In other news, I have come to a complete stop on “Twenty Pound Hammers.” I want to take the same John Henry theme and write a very different story. Like “back to the drawing board” different. This was about another edit away from going back out and I guess it might still. But it’s no longer the story I want it to be. Most of the comments I got from the Clarion crew made the rusty wheels start turning and I realized that the most important things I want to say about the story aren’t shining through. At all, really. It’s also probable that what this critique exercise really just helped me see what I wanted to say to begin with. That’s little consolation at this point. The story has gotten bigger in my mind and in the last week I had no fewer than three completely random people make references to John Henry. Weird.

I’m reading “Pavane,” another alt-history classic. I found the beginning pretty slow and difficult to get into but now that I’m fifty pages in, it’s starting to roll. Keep watching this space. I didn’t want to put it down at lunch yesterday.

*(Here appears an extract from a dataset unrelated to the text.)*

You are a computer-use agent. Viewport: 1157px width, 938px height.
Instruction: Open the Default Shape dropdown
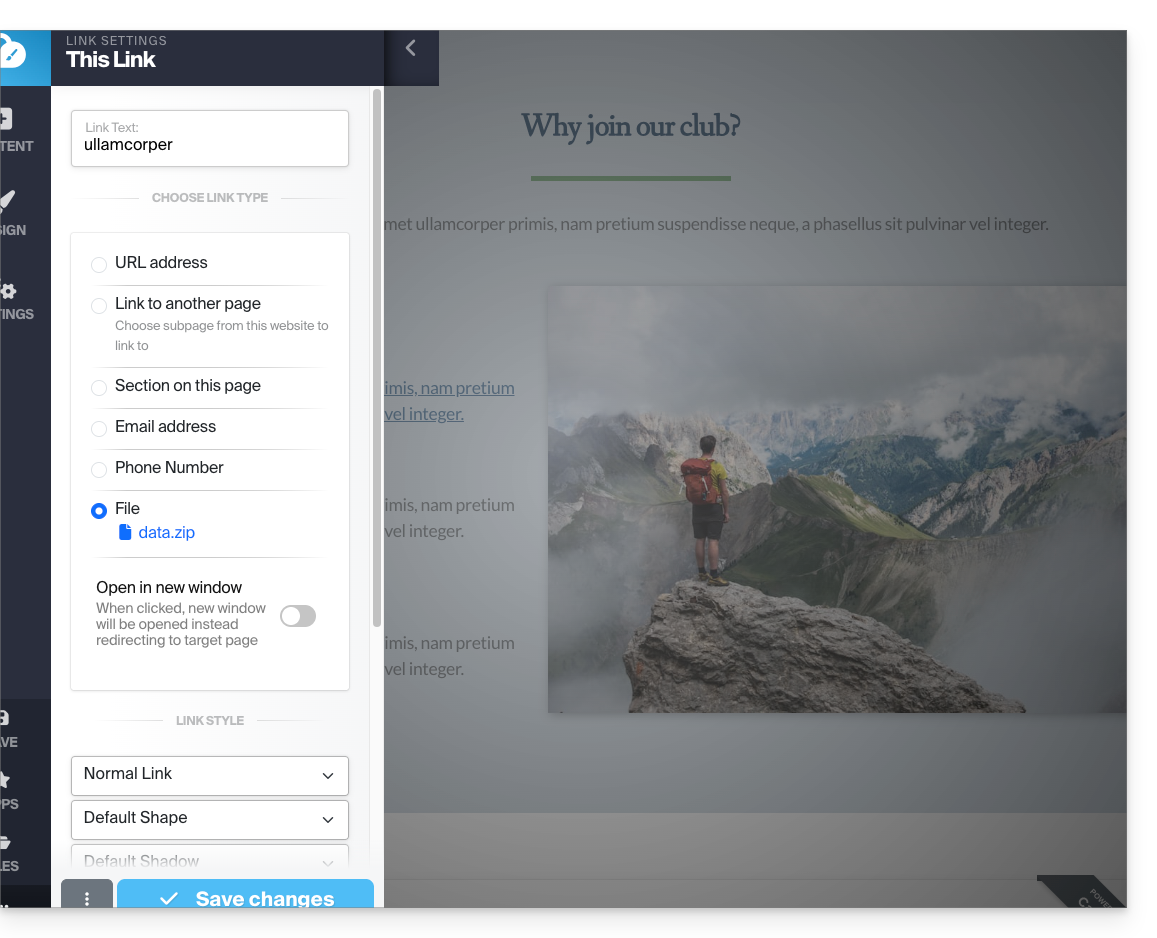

My bedtime reading is Bob Dylan’s “Chronicles” and it’s great. His writing is much like his music, which shouldn’t be surprising. Lots of great characterization in just a phrase or two and his sentences and paragraphs seem to ramble and drift but eventually, and inevitably it seems, they wind back around onto themselves and complete a loop, connect a thought, form a new idea. What seemed disparate and diffuse comes together in one abrupt moment. I also have the feeling that this takes virtually no effort for Mr. Dylan. He just writes what he thinks and this is the way things come out. Lucky man.

Our basement reconstruction project is coming along nicely. Walls are up and insulated and most of the electricity is in. I’ve never been good working with my hands and I’m not now but there is a definite feeling of satisfaction that comes with building something substantial, even if I am just helping out. Amy’s dad is remarkably talented when it comes to this kind of stuff and it’s fascinating to watch how things are made. It’s a good learning process both for learning how to do this stuff but, more importantly for me, witnessing how another mind works to solve problems that I barely know exist.

It’s been in the high 40′s and things have turned to slush. Messiness ensues. Dog brings messiness into house. But it’s hard to argue when she’s so happy.